### PROBLEM STATEMENT
Please restate exactly the lines of the data below, beginning with the line containing "[checkbox] (208, 1259)" and ending with the last line.

Records from a data collection:
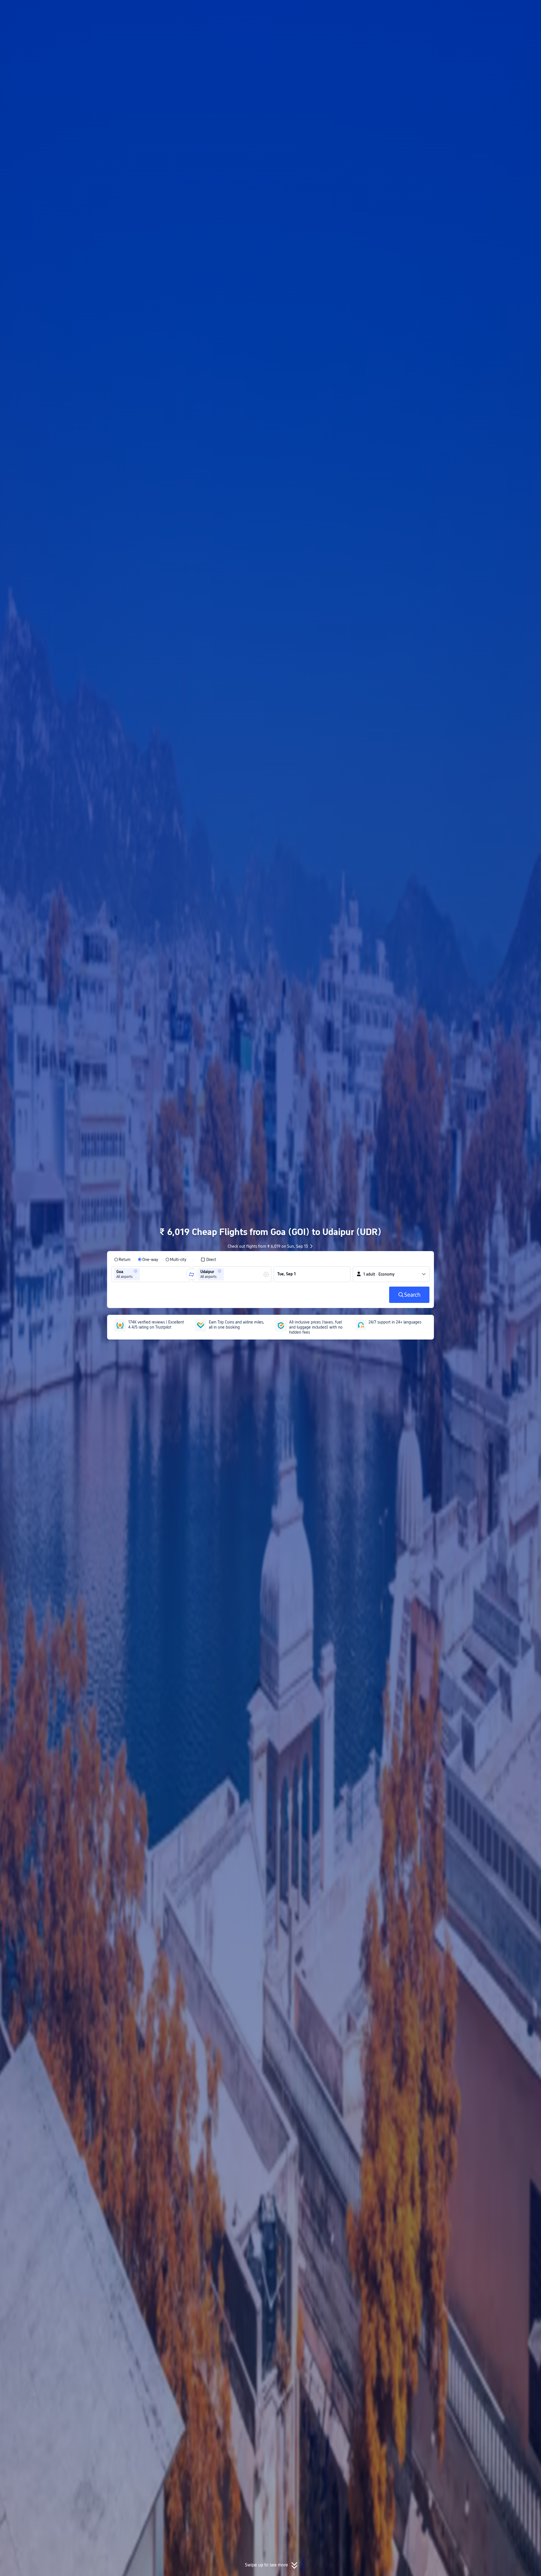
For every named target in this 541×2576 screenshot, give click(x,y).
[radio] (122, 1259)
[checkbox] (208, 1259)
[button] (494, 9)
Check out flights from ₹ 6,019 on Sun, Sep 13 (268, 1246)
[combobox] (142, 1274)
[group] (151, 1274)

### WORKED SOLUTION
[checkbox] (208, 1259)
[button] (494, 9)
Check out flights from ₹ 6,019 on Sun, Sep 13 (268, 1246)
[combobox] (142, 1274)
[group] (151, 1274)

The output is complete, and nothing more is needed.